▶ What you will do
Swap every "GUI agent" in the lines below for "desktop agent" and reproduce the lines with nothing else altered.

▶ Excerpted records
** start **

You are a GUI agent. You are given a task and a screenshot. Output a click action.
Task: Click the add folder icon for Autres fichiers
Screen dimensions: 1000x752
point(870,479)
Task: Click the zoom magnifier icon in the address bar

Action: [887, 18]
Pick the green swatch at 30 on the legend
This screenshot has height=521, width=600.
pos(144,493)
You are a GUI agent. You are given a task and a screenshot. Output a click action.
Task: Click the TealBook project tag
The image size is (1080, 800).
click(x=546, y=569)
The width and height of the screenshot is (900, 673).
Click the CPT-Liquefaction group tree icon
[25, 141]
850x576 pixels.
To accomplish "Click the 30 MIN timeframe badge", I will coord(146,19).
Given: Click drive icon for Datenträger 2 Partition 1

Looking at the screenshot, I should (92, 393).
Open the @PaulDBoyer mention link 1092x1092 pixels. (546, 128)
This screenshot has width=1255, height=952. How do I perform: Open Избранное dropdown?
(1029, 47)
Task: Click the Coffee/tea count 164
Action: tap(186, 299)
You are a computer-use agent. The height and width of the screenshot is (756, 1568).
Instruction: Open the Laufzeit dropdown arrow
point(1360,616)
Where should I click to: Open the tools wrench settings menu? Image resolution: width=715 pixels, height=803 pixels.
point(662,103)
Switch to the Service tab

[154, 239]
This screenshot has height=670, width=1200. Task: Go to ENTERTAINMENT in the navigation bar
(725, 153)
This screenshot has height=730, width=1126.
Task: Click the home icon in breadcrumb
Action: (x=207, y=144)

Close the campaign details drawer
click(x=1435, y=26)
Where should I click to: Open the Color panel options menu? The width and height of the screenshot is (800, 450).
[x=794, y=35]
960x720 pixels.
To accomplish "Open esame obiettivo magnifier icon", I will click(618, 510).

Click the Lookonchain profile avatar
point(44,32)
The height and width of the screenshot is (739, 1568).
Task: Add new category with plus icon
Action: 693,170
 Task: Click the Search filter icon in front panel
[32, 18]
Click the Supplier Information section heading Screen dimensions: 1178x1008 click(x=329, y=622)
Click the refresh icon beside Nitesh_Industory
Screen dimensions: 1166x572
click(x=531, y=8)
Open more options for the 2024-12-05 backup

** end **

▶ Written reply
You are a desktop agent. You are given a task and a screenshot. Output a click action.
Task: Click the add folder icon for Autres fichiers
Screen dimensions: 1000x752
point(870,479)
Task: Click the zoom magnifier icon in the address bar

Action: [887, 18]
Pick the green swatch at 30 on the legend
This screenshot has height=521, width=600.
pos(144,493)
You are a desktop agent. You are given a task and a screenshot. Output a click action.
Task: Click the TealBook project tag
The image size is (1080, 800).
click(x=546, y=569)
The width and height of the screenshot is (900, 673).
Click the CPT-Liquefaction group tree icon
[25, 141]
850x576 pixels.
To accomplish "Click the 30 MIN timeframe badge", I will coord(146,19).
Given: Click drive icon for Datenträger 2 Partition 1

Looking at the screenshot, I should (92, 393).
Open the @PaulDBoyer mention link 1092x1092 pixels. (546, 128)
This screenshot has width=1255, height=952. How do I perform: Open Избранное dropdown?
(1029, 47)
Task: Click the Coffee/tea count 164
Action: tap(186, 299)
You are a computer-use agent. The height and width of the screenshot is (756, 1568).
Instruction: Open the Laufzeit dropdown arrow
point(1360,616)
Where should I click to: Open the tools wrench settings menu? Image resolution: width=715 pixels, height=803 pixels.
point(662,103)
Switch to the Service tab

[154, 239]
This screenshot has height=670, width=1200. Task: Go to ENTERTAINMENT in the navigation bar
(725, 153)
This screenshot has height=730, width=1126.
Task: Click the home icon in breadcrumb
Action: (x=207, y=144)

Close the campaign details drawer
click(x=1435, y=26)
Where should I click to: Open the Color panel options menu? The width and height of the screenshot is (800, 450).
[x=794, y=35]
960x720 pixels.
To accomplish "Open esame obiettivo magnifier icon", I will click(618, 510).

Click the Lookonchain profile avatar
point(44,32)
The height and width of the screenshot is (739, 1568).
Task: Add new category with plus icon
Action: 693,170
 Task: Click the Search filter icon in front panel
[32, 18]
Click the Supplier Information section heading Screen dimensions: 1178x1008 click(x=329, y=622)
Click the refresh icon beside Nitesh_Industory
Screen dimensions: 1166x572
click(x=531, y=8)
Open more options for the 2024-12-05 backup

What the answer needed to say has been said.